*** DATA TO EXAMINE Section Begins ***

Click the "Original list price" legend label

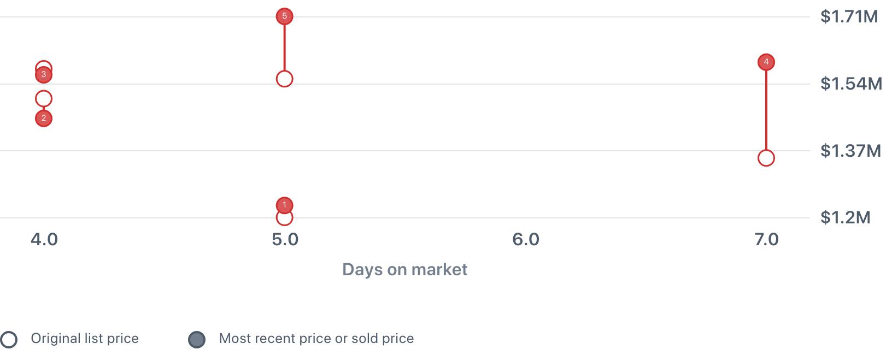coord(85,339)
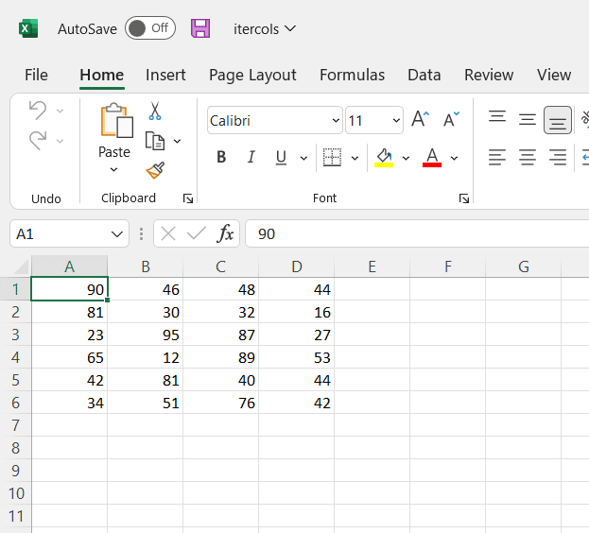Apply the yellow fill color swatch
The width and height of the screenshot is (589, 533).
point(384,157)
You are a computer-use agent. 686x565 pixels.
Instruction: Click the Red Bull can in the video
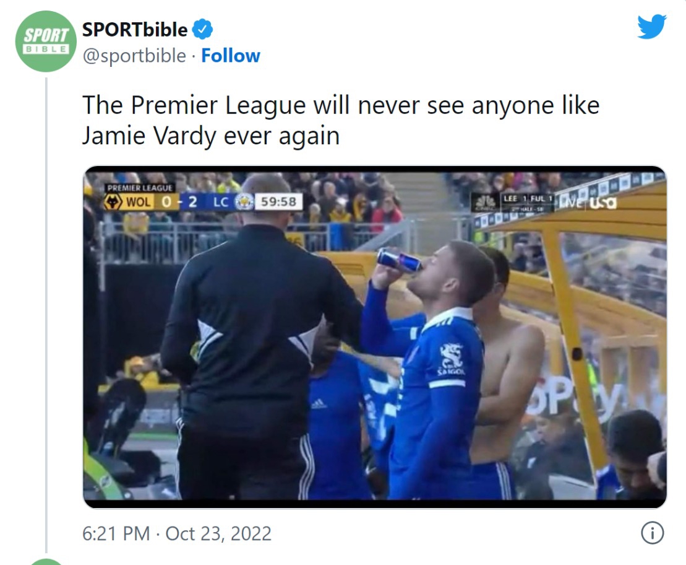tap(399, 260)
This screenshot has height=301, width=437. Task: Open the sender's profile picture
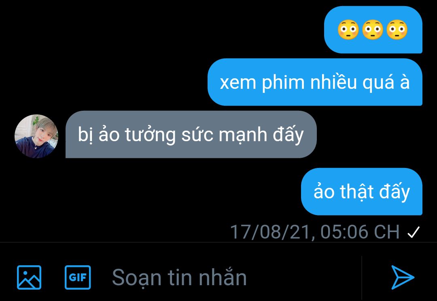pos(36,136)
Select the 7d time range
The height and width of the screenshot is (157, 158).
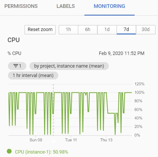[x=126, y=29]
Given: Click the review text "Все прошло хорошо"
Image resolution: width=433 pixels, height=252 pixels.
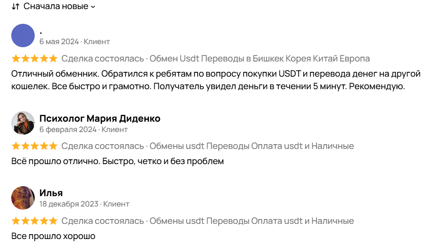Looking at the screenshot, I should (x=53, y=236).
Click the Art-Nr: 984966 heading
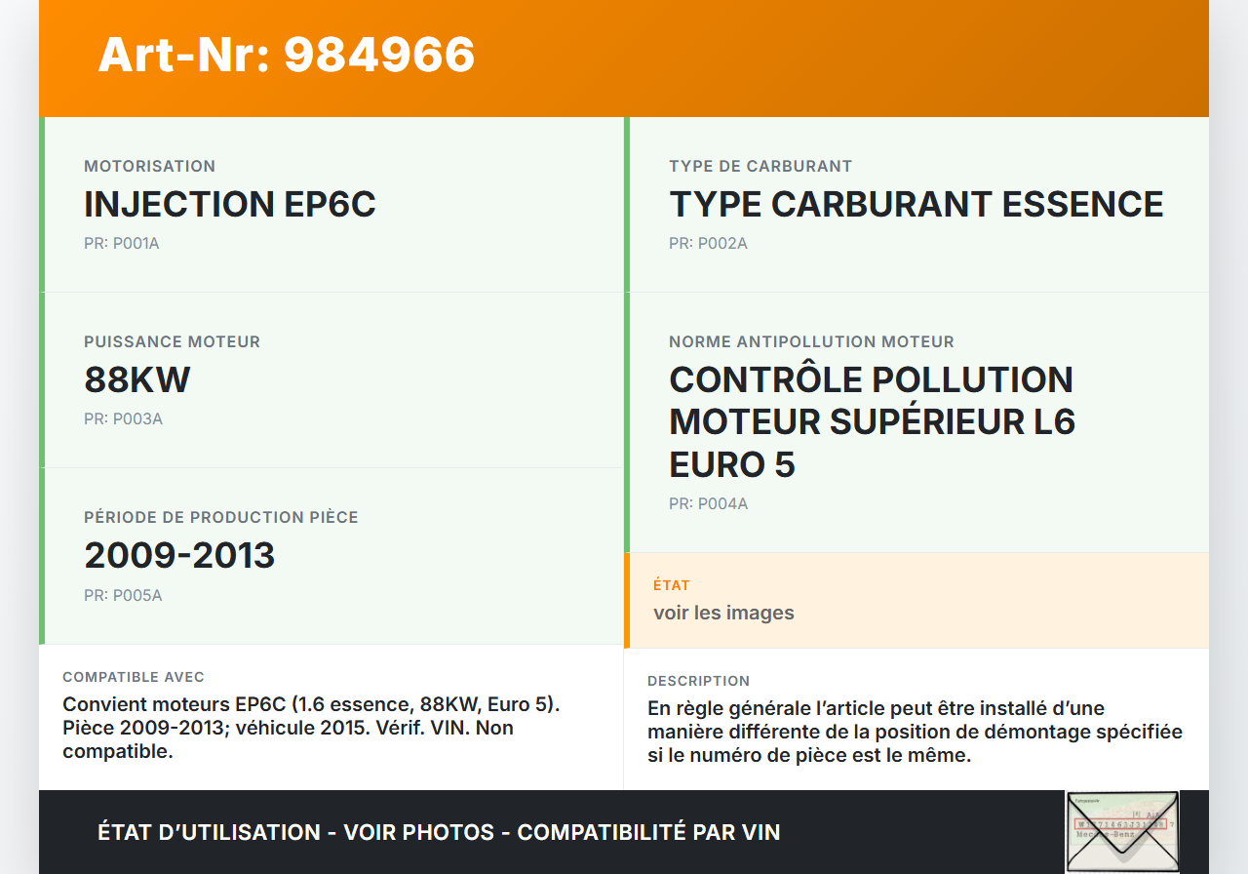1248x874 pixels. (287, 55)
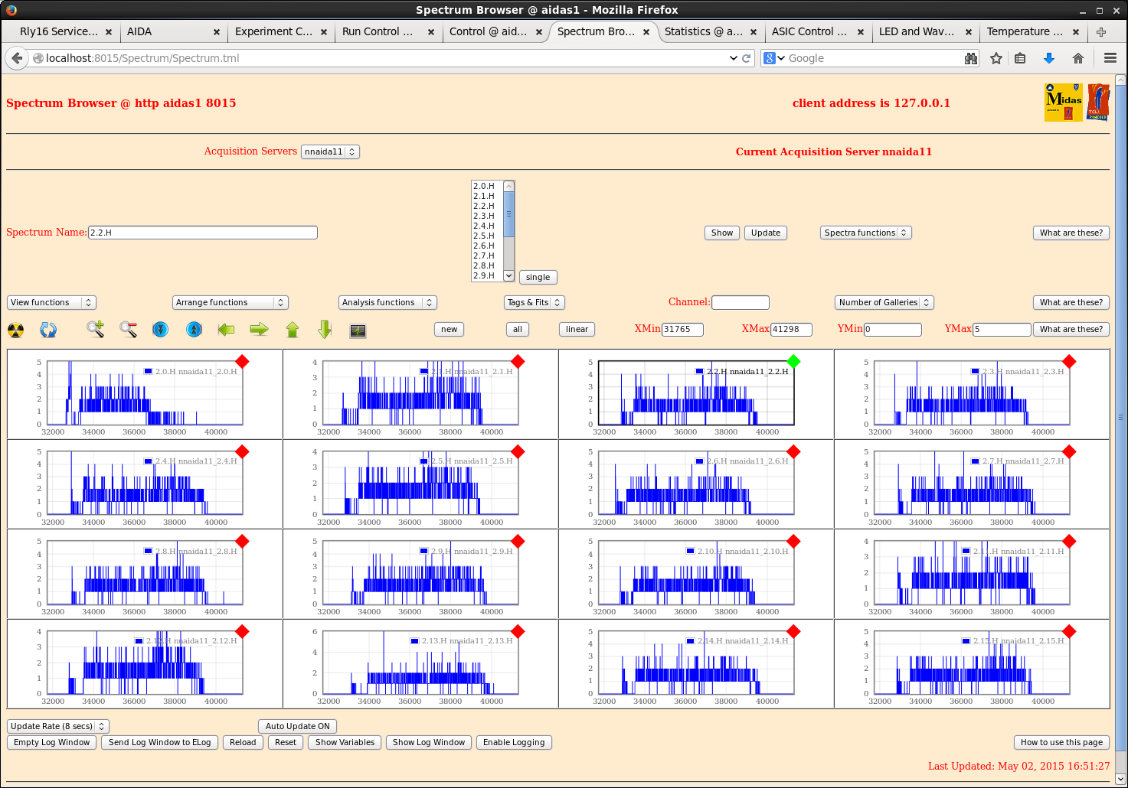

*** DATA TO EXAMINE Section Ends ***

--- EXERCISE DESCRIPTION ---
Reproduce only the lines between the line with "This screenshot has" and the final line of the records, both included, so that the copy matches them exactly and contains no pictures.

--- TASK SOLUTION ---
This screenshot has height=301, width=437. Task: Open the sender's profile picture
pos(36,136)
Select the 7d time range
The height and width of the screenshot is (157, 158).
[x=126, y=29]
Given: Click the review text "Все прошло хорошо"
Image resolution: width=433 pixels, height=252 pixels.
Looking at the screenshot, I should (x=53, y=236).
Click the Art-Nr: 984966 heading
1248x874 pixels. (287, 55)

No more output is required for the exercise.